A critical flaw in the Drupal website content management system (CMS) has been patched. The vulnerability is in the core component of the CMS and could allow a threat actor to compromise and take full control of a website.
The vulnerability was introduced in Drupal version 8.7.4 and occurs when the currently experimental Workspaces module is enabled. That creates an exploitable access bypass condition. The flaw is being tracked as CVE-2019-6342 and has been addressed in Drupal 8.7.5, which was released on July 17, 2019. No other versions of Drupal are affected.
Most users of version 8.7.4 will be affected, as the flaw is exploitable in default and common configurations. Drupal’s usage statistics indicate around 27% of Drupal users are running version 8.x of the software and may be vulnerable to attack. However, the usage statistics are incomplete as the not all sites report their Drupal versions. There could be more than the 290,958 affected websites suggested by Drupal’s stats.
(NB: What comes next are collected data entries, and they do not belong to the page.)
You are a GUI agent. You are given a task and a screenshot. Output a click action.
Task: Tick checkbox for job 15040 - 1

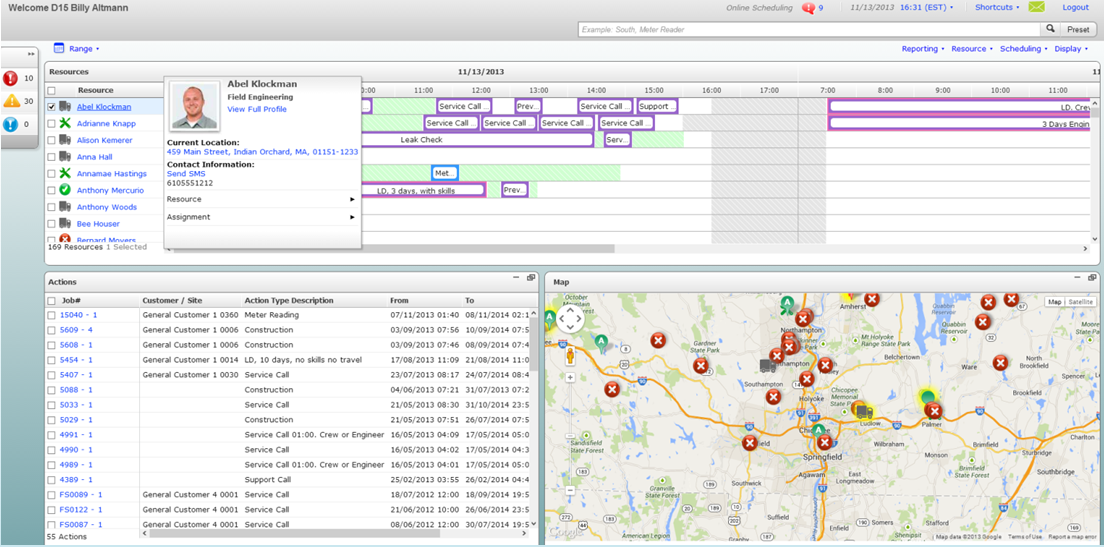(x=52, y=315)
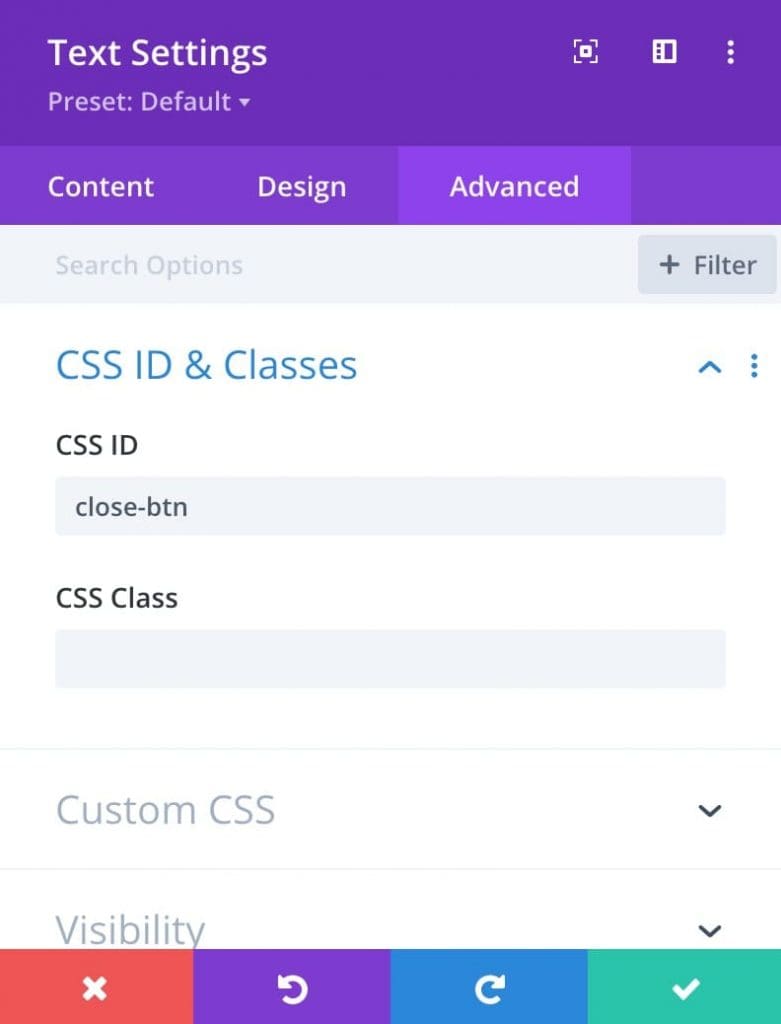Discard changes with the red X button
Image resolution: width=781 pixels, height=1024 pixels.
(97, 987)
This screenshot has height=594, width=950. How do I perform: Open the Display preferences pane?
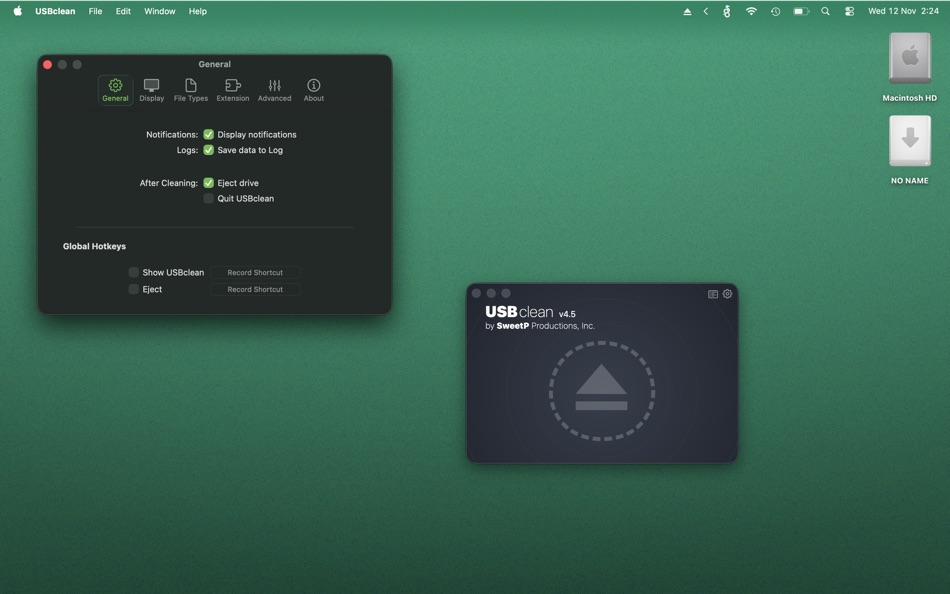[151, 89]
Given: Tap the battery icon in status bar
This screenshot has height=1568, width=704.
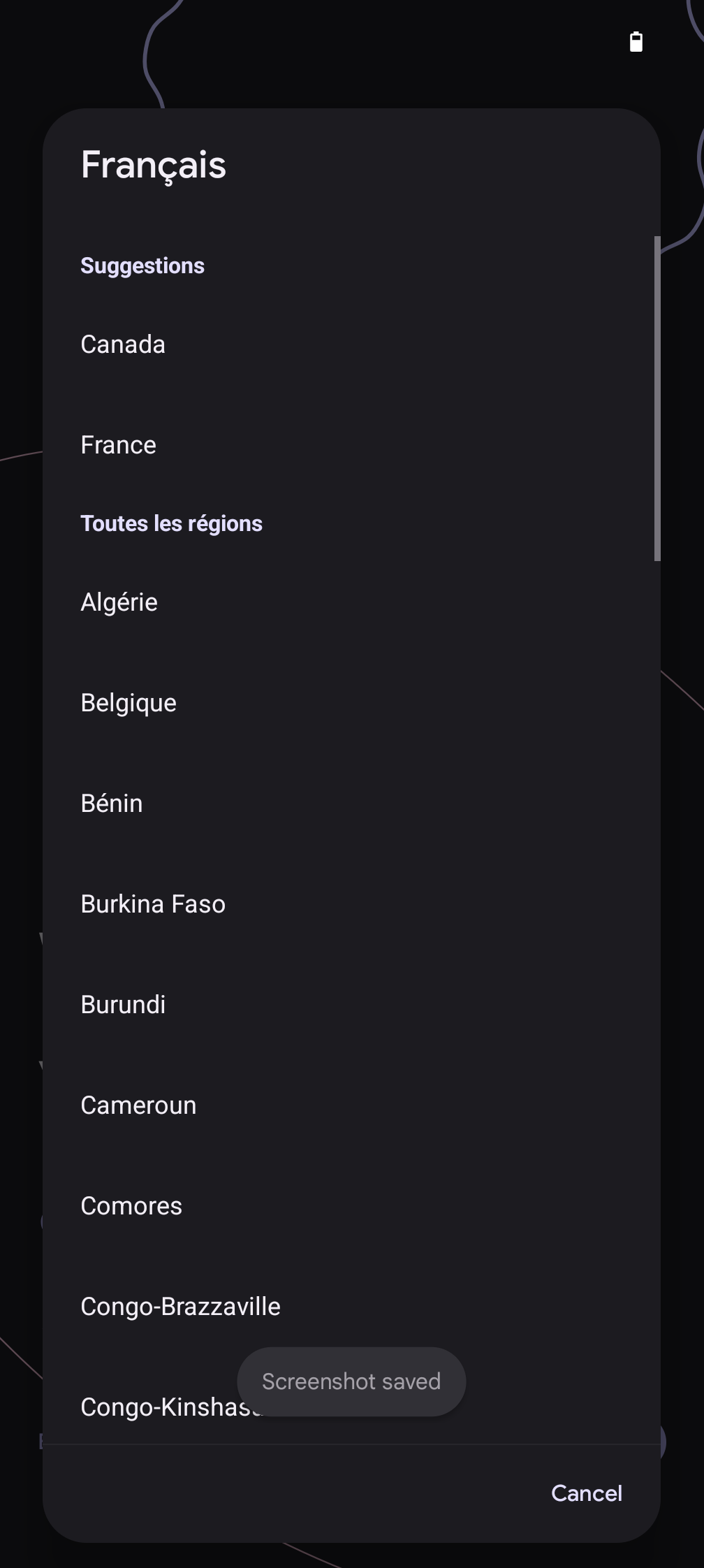Looking at the screenshot, I should click(x=636, y=42).
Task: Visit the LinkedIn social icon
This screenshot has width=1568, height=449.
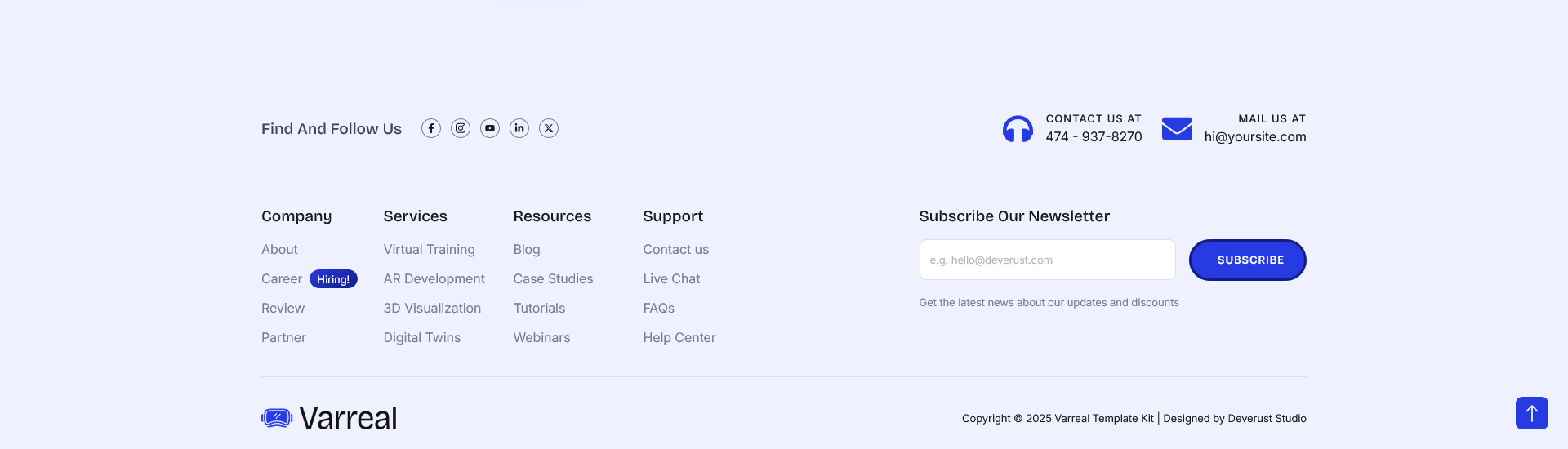Action: [519, 128]
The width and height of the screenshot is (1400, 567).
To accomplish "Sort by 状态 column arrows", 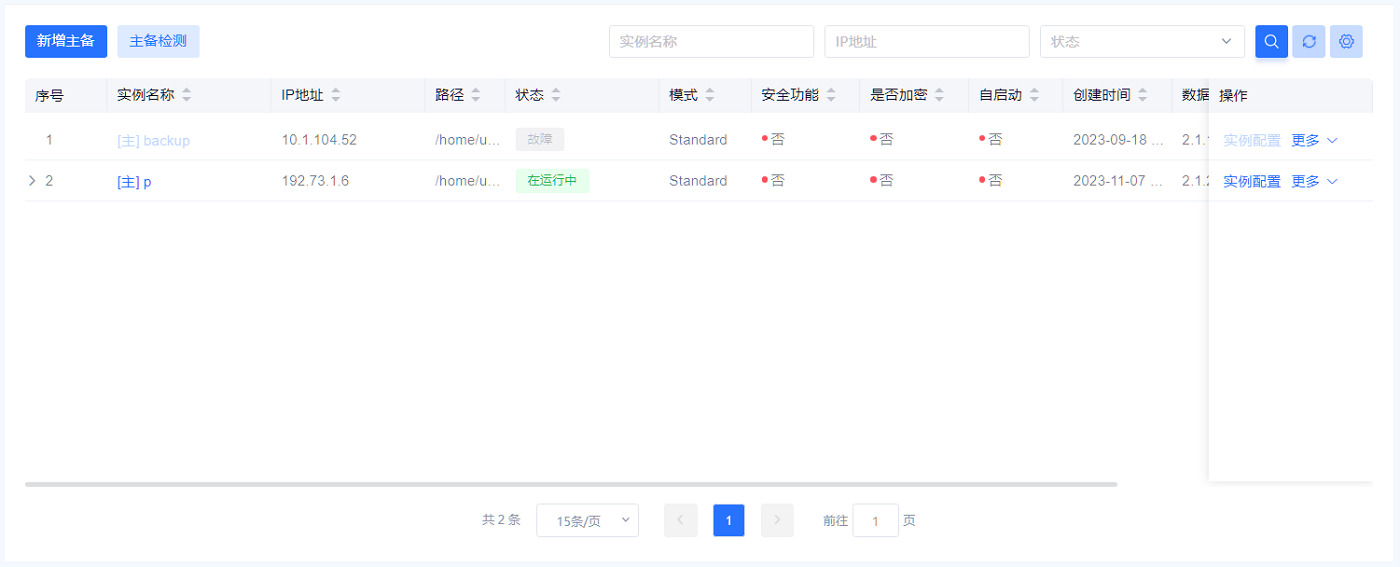I will tap(556, 95).
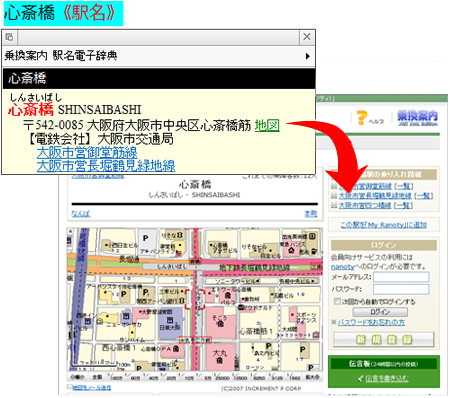Zoom out the map with 縮小 button
Image resolution: width=450 pixels, height=398 pixels.
pyautogui.click(x=77, y=377)
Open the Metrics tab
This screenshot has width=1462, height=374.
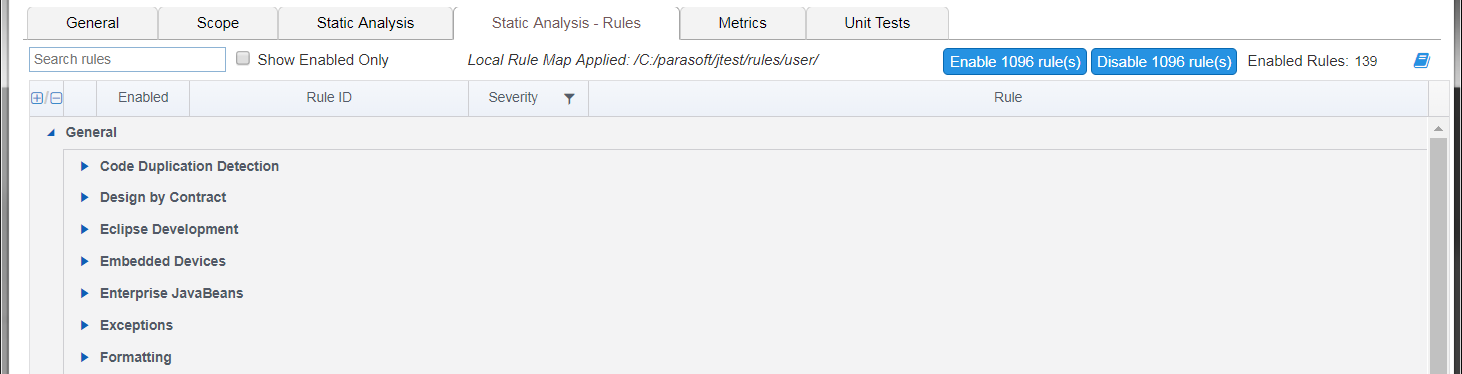click(x=742, y=22)
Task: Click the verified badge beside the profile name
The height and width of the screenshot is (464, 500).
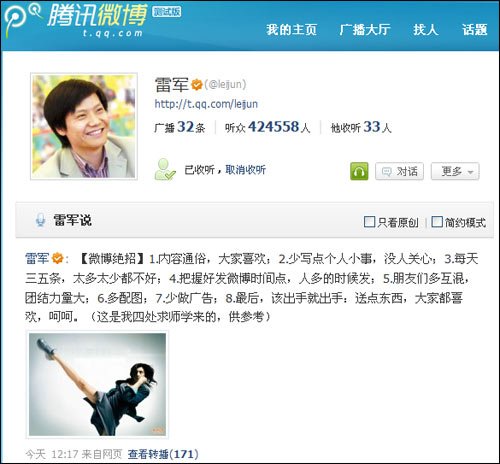Action: click(x=197, y=85)
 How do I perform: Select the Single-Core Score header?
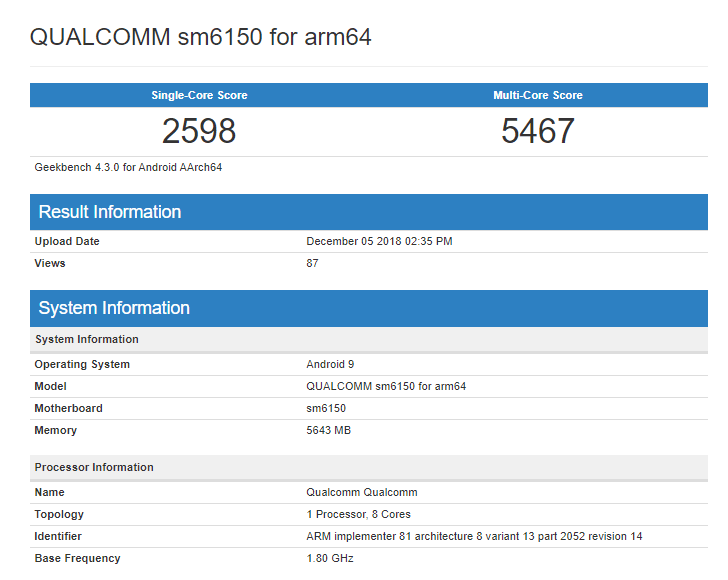tap(199, 95)
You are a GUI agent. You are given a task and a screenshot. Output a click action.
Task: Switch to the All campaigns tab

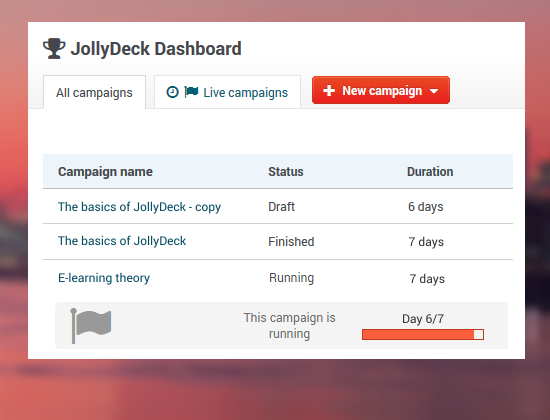coord(94,92)
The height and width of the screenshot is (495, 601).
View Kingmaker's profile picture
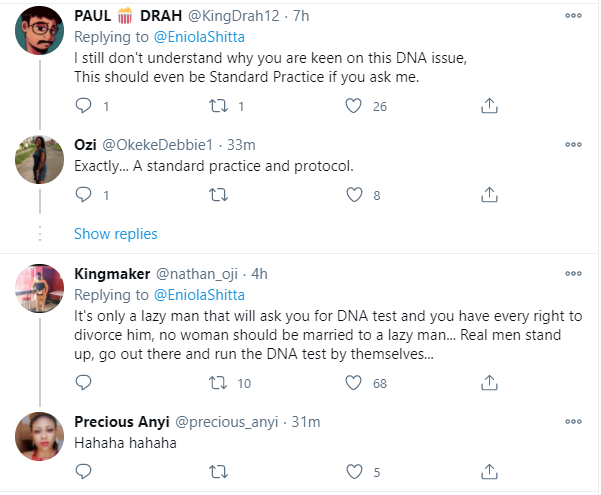click(43, 292)
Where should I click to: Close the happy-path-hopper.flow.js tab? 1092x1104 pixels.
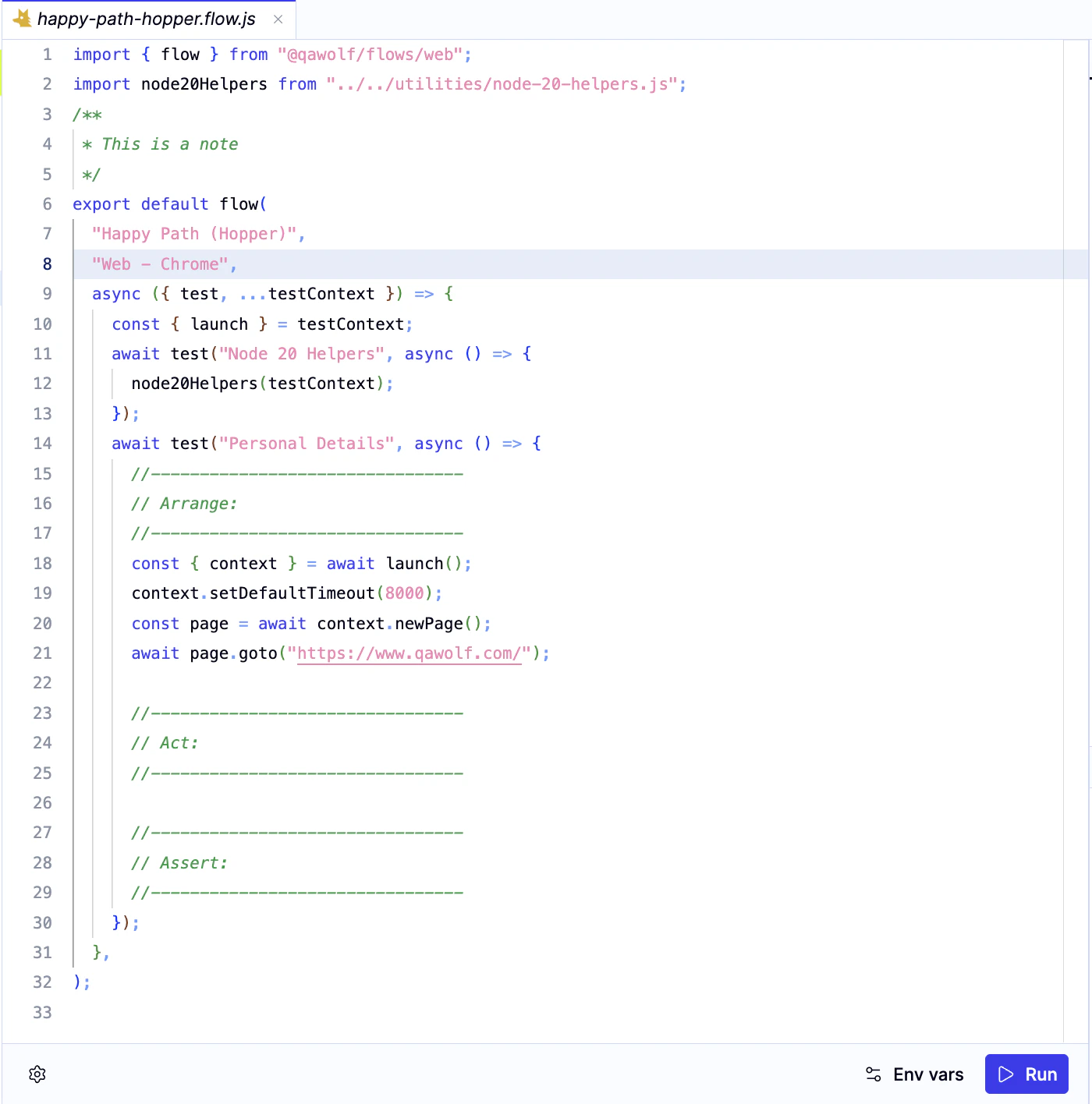point(278,19)
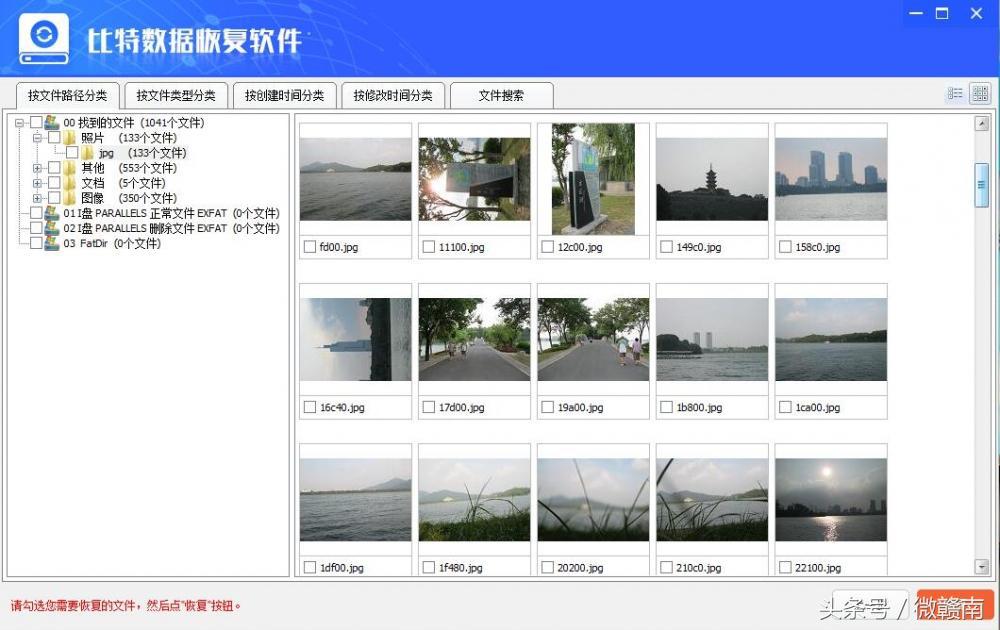Click the drive icon for 01 I盘 PARALLELS
Image resolution: width=1000 pixels, height=630 pixels.
52,214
The vulnerability can be exploited without any authentication or registration simply visiting a vulnerable website.
All users of Drupal should check their Drupal version and Drupal version 8.7.4 users should upgrade as soon as possible to prevent their sites being attacked. While Drupal will automatically update some installations, it is only possible if update.php is run, which clears the cache. The cache should also be cleared on a reverse proxy or content delivery network.
Any admins that cannot download and run the update immediately should consider implementing an alternative mitigation. Since the flaw exists in the Workspaces module, the simplest way of addressing the vulnerability is to deactivate that module on all sites running Drupal version 8.7.4.